Substrate holder 212 may, for example, further serve as an electrode through which RF power may be coupled to plasma in the processing region 202. As an example, substrate holder 212 may be electrically biased at a RF voltage via the transmission of RF power from the RF generator 220 through impedance match network 222 to substrate holder 212. The RF bias can serve to heat electrons and, thereby, form and maintain plasma. In this configuration, the system can operate as a reactive ion etch (RIE) reactor, wherein the chamber and upper gas injection electrode serve as ground surfaces. A typical frequency for the RF bias can range from 1 MHz to 100 MHz and can be 13.56 MHz. RF systems for plasma processing are well known to those in the art.
Alternatively, RF power may be applied to the substrate holder electrode at multiple frequencies. Furthermore, impedance match network 222 may serve to maximize the transfer of RF power to plasma in processing chamber 202 by minimizing the reflected power. Match network topologies (e.g. L-type, π-type, T-type, etc) and automatic control methods are well known to those skilled in the art.
Process gas 210, of FIG. 2, may be, for example, introduced to processing region 202 through gas injection system 206. Process gas 210 may, for example, include a mixture of gases such as argon, CF4 and O2, or argon, C4F8 and O2 for oxide etch applications.

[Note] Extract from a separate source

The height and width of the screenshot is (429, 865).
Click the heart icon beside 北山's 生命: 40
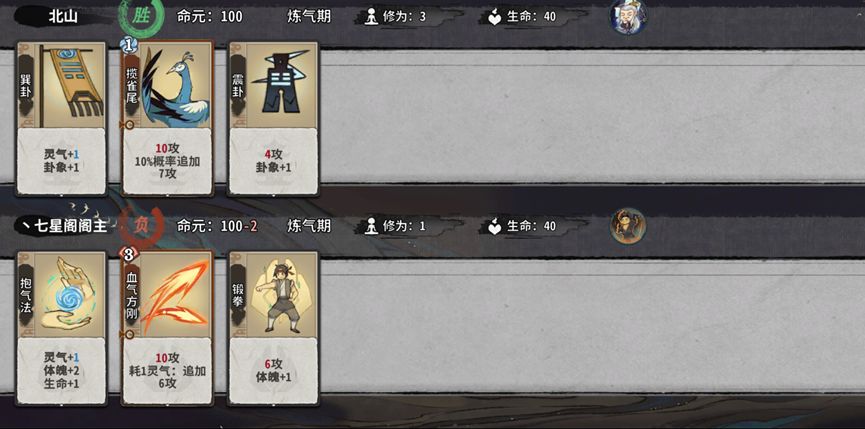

Gas injection system 206 may include a showerhead, wherein process gas 210 may be supplied from a gas delivery system (not illustrated) to the processing region 202 through a gas injection plenum (not illustrated), a series of baffle plates (not illustrated) and a multi-orifice showerhead gas injection plate (not shown). Gas injection systems are well known to those skilled in the art.

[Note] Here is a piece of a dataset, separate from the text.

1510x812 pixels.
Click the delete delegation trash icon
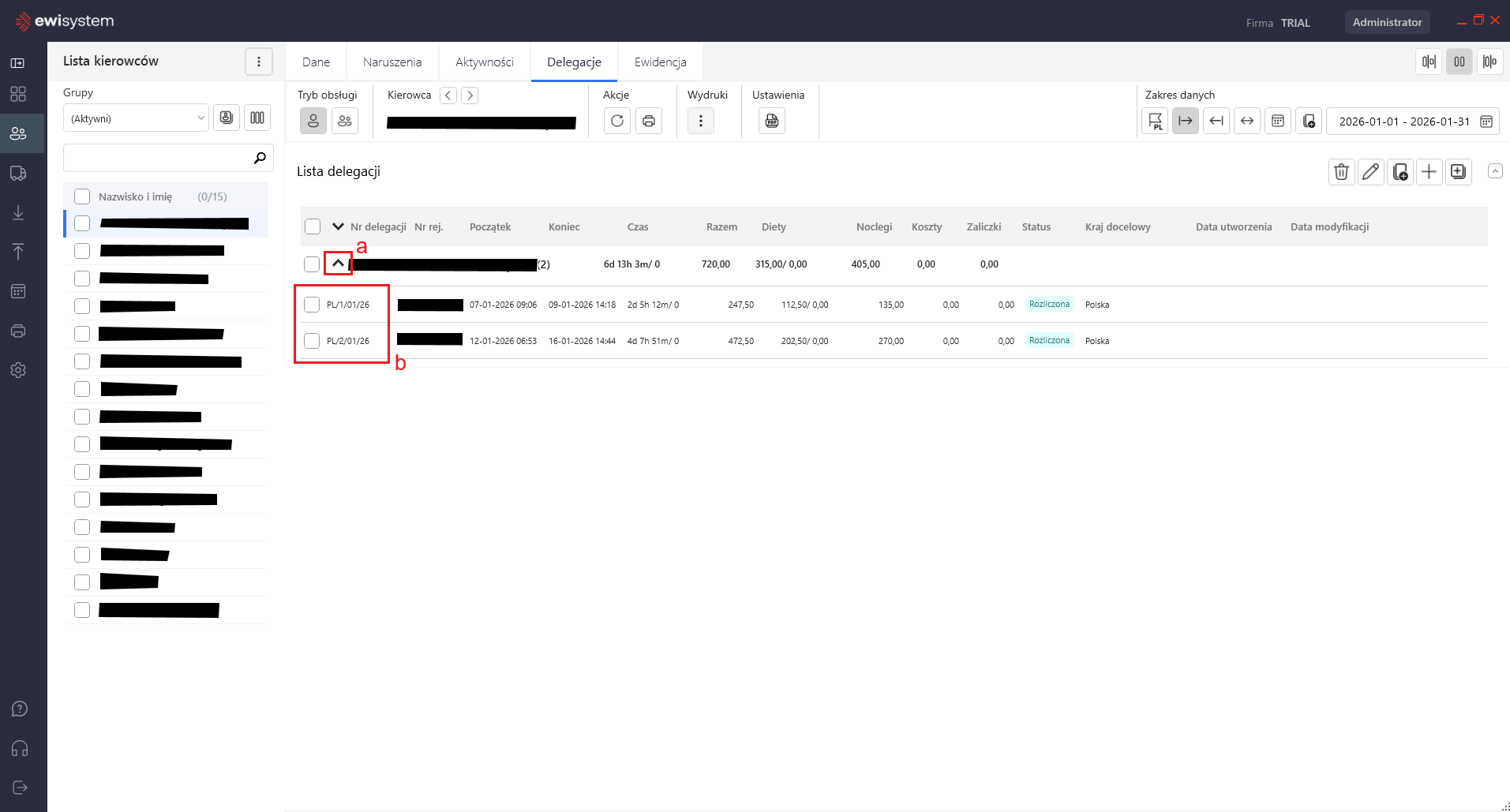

Vacuum pump system 208 may, for example, include a turbo-molecular vacuum pump (TMP) capable of a pumping speed of 5000 liters per second (and greater) and a gate valve for throttling the chamber pressure. In conventional plasma processing devices utilized for dry plasma etch, a 1000 to 3000 liter per second TMP may be employed. TMPs are useful for low pressure processing, typically less than 50 mTorr. At higher pressures, the TMP pumping speed falls off dramatically. For high pressure processing, i.e., greater than 100 mTorr, a mechanical booster pump and dry roughing pump may be used. Furthermore, a device for monitoring chamber pressure 224 may be coupled to the processing chamber 102. The pressure measuring device 224 may be, for example, a Type 628B Baratron absolute capacitance manometer that is commercially available from MKS Instruments, Inc. (Andover, Mass.).
Plasma processing system 200 may further include a metrology tool 230 configured to measure performance measurements such as, in etch systems, an etch rate, an etch selectivity (i.e. ratio of etch rate of one material to etch rate of a second material), an etch uniformity, a feature profile angle, and a critical dimension. The metrology tool 230 may be either an in-situ or ex-situ device. In the case of an in-situ device, the metrology tool 230 may be, for example, a scatterometer, incorporating beam profile ellipsometry and beam profile reflectometry. The scatterometer may be positioned within a transfer chamber (not illustrated) to analyze substrates 204 that are transferred into and out of process chamber 102. In the case of an ex-situ device, the metrology tool 230 may be, for example, a scanning electron microscope (SEM), wherein substrates have been cleaved and features are illuminated to determine the performance parameters. The metrology tool 230 may be further coupled to controller 108 to provide controller 108 with spatially resolved measurements of the performance measurements.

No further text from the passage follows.